An extensively interconnected European supergrid is often floated as a solution to the issue of variable renewable energy. The grids of Ireland and Great Britain, for example, are already connected via subsea cables. However, due to the proximity of the two islands, when wind speeds are low in Ireland they are also low at its neighbour, hence they cannot help one another. The Celtic interconnector will link Ireland to mainland Europe via France, and future sea-floor wires may allow Ireland to trade electrons with Spain and Belgium. Greater distance means that both countries are less likely to experience the same weather patterns. In a European supergrid, spanning from Ireland to Estonia, a drought in Portugal resulting in lower hydropower can be compensated by importing Spain’s wind power, while Spain is purchasing French nuclear power, while France is in turn importing German solar power.
Revolutionising this continental interconnection is the comeback of direct current (DC) power.

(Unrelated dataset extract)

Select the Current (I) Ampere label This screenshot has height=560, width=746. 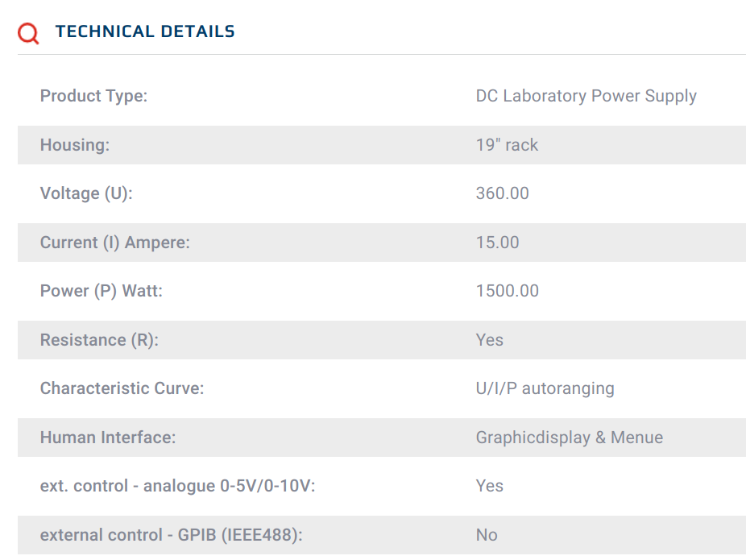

While AC is generally preferred, DC becomes more economical for distances exceeding five-hundred kilometres, or a mere fifty kilometres for submarine cables, thanks partly to DC’s benefit of suffering fewer power losses. The same technology enabling Ireland to plug into the Continental European Synchronous Area (CESA) is allowing China to connect its population centres to remote solar farms in the desert and wind farms in Inner Mongolia.

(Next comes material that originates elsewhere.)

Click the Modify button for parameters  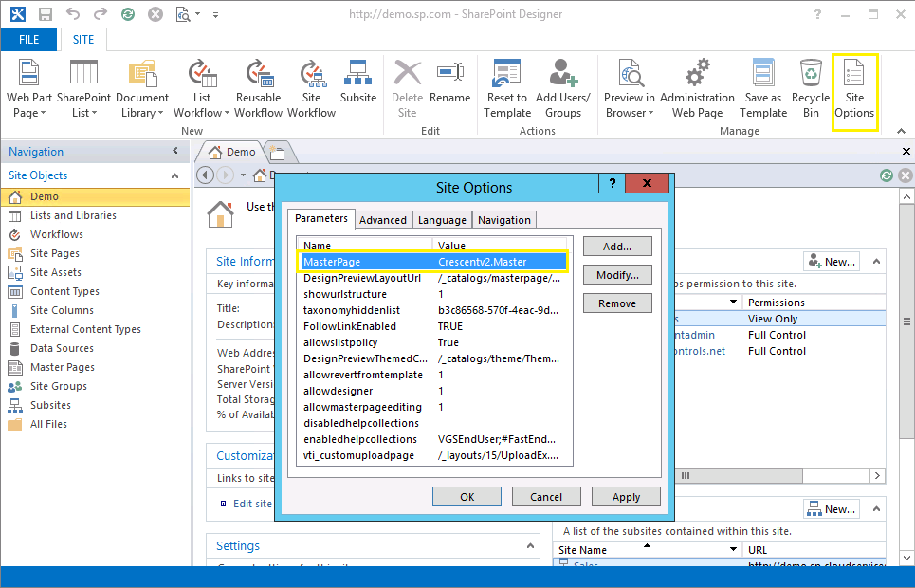[617, 275]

British company Xlinks is building four subsea cables that will take power from Morocco before travelling a record-breaking 3,800 km around the coasts of Spain, Portugal and France and finally connecting into the UK national grid. The cable should be mutually beneficial, with Morocco profiting from the exports while the UK will receive as much as 7% of its electricity from solar power in much sunnier Morocco. Morocco, however, has yet to build the promised wind and solar at the production end of the line.
Balancing supply and demand in a system dominated by variable renewables is dependent on greater flexibility. It involves ‘demand response’, whereby electricity consumption is shifted to periods where renewable generation is strongest and prices are lowest. One such innovation is vehicle-to-grid charging, wherein an EV plugged into a charging station will be able to feed electricity back into the grid for short periods to help smooth out the peaks and troughs in supply. Smart heating systems will similarly be able to switch on and off.
In 2050, envision a world where many countries boast smart, seamlessly integrated grids combining electricity, transport, and heating. It would be transformational, but also raises the stakes. A temporary grid failure (increasingly vulnerable to cyber attacks due to increased digitisation) in such a system could lead to widespread economic disruption. A black-out would leave households in the cold and both private and public transport out of order. Additionally, the transition isn’t without financial hurdles. Almost a third of Irish electricity bills go towards network expansion and maintenance climate-friendly measures such as grants and tax-breaks for rooftop-solar run the risk of being heavily regressive if homeowners are the only ones to benefit and renters are yet again, at the wrong end of the stick.